15 years of FP64 segmentation, and why the Blackwell Ultra breaks the pattern
6 days ago
- #FP64
- #AI
- #GPU
- The RTX 5090 offers 104.8 TFLOPS of FP32 compute but only 1.64 TFLOPS of FP64, highlighting a 64:1 performance gap.
- Nvidia has progressively widened the FP64:FP32 ratio on consumer GPUs from 1:8 in 2010 (Fermi) to 1:64 in 2020 (Ampere), while enterprise GPUs maintained a 1:2 or 1:3 ratio.
- FP64 performance on consumer GPUs increased only 9.65x from 2010 to 2025, compared to a 77.63x increase in FP32 performance.
- Market segmentation is the primary reason for limiting FP64 on consumer GPUs, as most consumer workloads don't require double-precision math.
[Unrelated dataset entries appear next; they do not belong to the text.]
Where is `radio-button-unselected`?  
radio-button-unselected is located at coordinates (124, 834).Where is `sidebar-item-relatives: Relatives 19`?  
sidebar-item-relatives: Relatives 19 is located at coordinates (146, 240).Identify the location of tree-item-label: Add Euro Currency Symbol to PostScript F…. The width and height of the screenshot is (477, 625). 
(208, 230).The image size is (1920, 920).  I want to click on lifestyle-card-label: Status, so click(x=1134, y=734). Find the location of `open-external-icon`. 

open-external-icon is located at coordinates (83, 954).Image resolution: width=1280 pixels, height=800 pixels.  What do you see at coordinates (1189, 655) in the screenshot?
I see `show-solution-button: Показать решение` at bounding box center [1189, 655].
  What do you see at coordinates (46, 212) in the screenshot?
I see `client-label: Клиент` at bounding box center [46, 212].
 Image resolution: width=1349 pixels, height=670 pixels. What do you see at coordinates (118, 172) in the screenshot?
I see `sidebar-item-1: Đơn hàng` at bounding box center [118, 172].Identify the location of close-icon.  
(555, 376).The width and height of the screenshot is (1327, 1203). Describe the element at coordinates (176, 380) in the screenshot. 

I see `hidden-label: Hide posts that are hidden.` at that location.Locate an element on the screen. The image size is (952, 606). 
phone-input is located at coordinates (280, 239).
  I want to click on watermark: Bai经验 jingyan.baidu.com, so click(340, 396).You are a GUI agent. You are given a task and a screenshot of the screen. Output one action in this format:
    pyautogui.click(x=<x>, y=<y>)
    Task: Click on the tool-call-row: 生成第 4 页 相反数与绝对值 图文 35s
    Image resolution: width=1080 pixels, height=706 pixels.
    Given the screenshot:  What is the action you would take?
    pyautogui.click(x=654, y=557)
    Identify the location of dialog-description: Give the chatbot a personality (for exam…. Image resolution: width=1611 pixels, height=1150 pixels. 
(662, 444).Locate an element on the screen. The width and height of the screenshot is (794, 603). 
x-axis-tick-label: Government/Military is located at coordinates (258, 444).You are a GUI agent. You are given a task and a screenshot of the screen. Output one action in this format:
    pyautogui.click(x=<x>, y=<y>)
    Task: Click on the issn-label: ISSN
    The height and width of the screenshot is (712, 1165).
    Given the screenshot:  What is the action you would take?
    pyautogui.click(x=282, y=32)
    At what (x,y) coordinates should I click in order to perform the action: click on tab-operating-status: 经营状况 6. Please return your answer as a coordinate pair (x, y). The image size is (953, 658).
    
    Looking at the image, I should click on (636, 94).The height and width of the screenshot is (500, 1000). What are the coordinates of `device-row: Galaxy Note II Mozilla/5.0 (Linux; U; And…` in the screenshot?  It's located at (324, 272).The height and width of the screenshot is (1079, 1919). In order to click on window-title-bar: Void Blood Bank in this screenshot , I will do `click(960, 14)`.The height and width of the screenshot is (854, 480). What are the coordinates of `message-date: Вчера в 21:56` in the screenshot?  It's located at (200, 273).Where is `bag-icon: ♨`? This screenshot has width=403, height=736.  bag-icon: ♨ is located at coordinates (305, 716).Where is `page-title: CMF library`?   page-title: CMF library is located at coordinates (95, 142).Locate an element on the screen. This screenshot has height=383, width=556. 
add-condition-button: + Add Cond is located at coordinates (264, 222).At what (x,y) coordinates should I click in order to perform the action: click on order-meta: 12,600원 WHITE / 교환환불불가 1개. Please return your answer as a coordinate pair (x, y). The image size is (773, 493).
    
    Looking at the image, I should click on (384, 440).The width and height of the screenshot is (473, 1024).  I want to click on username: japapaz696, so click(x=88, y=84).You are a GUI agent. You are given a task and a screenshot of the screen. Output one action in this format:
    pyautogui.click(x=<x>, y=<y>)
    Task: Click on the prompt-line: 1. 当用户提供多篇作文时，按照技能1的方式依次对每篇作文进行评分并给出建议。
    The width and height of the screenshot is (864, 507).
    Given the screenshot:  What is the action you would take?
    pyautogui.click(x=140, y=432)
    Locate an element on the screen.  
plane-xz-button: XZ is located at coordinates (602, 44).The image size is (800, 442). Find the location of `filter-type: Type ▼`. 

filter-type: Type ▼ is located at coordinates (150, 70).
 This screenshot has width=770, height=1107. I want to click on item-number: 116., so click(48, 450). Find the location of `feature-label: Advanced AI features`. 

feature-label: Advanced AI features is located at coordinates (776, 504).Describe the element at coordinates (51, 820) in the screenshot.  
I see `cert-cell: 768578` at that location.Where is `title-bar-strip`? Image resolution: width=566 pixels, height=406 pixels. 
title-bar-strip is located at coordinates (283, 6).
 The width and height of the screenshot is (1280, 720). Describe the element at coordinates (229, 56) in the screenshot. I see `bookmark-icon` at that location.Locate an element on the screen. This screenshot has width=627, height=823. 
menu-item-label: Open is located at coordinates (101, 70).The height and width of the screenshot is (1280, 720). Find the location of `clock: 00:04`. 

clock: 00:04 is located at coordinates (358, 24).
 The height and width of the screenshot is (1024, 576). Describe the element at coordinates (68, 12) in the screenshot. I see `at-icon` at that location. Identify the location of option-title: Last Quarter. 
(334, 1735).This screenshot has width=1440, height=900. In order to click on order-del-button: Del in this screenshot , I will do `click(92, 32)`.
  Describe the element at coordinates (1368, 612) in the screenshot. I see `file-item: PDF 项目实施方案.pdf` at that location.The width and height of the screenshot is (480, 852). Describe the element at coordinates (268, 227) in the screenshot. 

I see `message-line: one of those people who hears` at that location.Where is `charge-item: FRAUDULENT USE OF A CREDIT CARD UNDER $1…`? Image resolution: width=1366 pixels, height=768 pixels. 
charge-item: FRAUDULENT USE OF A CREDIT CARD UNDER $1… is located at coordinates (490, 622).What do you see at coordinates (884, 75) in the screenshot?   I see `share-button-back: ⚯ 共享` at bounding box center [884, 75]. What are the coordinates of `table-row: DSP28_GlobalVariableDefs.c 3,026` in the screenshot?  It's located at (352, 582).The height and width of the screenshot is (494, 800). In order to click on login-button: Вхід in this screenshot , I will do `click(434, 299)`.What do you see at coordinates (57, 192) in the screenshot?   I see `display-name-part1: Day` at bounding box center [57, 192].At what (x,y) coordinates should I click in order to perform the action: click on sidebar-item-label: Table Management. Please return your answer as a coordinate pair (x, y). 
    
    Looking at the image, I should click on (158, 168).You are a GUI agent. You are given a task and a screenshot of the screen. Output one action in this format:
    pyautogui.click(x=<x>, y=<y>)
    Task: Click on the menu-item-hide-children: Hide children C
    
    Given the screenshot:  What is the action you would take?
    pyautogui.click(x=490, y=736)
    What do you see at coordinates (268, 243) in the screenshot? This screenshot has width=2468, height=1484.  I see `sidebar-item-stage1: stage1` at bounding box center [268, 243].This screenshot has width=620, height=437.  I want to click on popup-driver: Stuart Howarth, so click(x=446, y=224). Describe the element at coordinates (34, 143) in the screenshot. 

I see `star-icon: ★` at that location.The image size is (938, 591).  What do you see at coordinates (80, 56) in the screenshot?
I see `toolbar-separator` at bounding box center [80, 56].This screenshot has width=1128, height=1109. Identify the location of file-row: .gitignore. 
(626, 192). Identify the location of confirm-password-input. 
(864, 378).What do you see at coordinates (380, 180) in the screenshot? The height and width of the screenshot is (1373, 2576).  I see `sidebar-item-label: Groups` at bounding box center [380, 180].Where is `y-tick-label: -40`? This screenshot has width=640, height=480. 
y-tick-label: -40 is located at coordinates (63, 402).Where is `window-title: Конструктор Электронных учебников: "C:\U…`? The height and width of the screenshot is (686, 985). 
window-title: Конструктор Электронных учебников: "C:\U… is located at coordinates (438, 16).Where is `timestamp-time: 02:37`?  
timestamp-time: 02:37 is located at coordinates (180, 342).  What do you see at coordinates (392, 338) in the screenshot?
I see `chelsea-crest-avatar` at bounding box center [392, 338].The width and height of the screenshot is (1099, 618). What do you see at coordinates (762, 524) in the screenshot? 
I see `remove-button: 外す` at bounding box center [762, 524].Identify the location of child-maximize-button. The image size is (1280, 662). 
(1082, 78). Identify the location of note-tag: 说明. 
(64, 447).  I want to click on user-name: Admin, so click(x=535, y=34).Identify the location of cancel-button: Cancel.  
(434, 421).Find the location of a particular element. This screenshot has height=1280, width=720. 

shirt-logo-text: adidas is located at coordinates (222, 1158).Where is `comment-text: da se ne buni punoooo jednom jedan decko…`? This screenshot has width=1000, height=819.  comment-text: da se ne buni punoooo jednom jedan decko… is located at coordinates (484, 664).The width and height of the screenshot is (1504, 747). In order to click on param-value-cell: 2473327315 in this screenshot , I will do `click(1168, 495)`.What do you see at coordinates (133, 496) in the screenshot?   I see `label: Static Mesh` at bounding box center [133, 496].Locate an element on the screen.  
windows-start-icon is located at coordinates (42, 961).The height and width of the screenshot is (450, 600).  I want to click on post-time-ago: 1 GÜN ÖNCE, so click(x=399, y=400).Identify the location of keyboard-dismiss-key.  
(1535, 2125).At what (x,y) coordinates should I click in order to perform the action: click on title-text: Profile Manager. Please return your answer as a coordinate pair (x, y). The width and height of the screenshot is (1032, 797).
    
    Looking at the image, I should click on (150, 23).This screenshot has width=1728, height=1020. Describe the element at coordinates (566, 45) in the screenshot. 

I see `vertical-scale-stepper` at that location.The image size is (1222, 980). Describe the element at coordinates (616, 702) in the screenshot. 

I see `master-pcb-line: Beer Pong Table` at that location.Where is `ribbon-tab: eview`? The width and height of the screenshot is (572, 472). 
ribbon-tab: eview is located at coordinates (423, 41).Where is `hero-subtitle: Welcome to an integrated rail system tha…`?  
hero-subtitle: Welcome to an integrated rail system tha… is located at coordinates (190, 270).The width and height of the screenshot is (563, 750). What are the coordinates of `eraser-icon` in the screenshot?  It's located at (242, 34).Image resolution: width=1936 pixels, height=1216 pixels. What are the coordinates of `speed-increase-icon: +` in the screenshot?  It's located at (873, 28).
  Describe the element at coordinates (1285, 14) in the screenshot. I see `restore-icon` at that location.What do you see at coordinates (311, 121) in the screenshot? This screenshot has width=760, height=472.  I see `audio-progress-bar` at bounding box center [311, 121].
- Enterprise GPUs justified higher prices with strong FP64 performance, ECC memory, NVLink, and support contracts.
- AI training relies more on lower precision (FP16, BF16, FP8, FP4), making consumer GPUs viable for compute workloads, leading Nvidia to restrict datacenter use via EULA in 2017.
- FP64 emulation techniques, like Dekker's double-float arithmetic and the Ozaki scheme, allow consumer GPUs to perform high-precision calculations using FP32 or lower-precision tensor cores.
- Nvidia's latest enterprise GPUs (B300) reduce FP64 performance in favor of low-precision tensor cores, aligning with AI demands.
- The next market segmentation may shift from FP64 to low-precision floating-point ratios (e.g., FP16:FP32).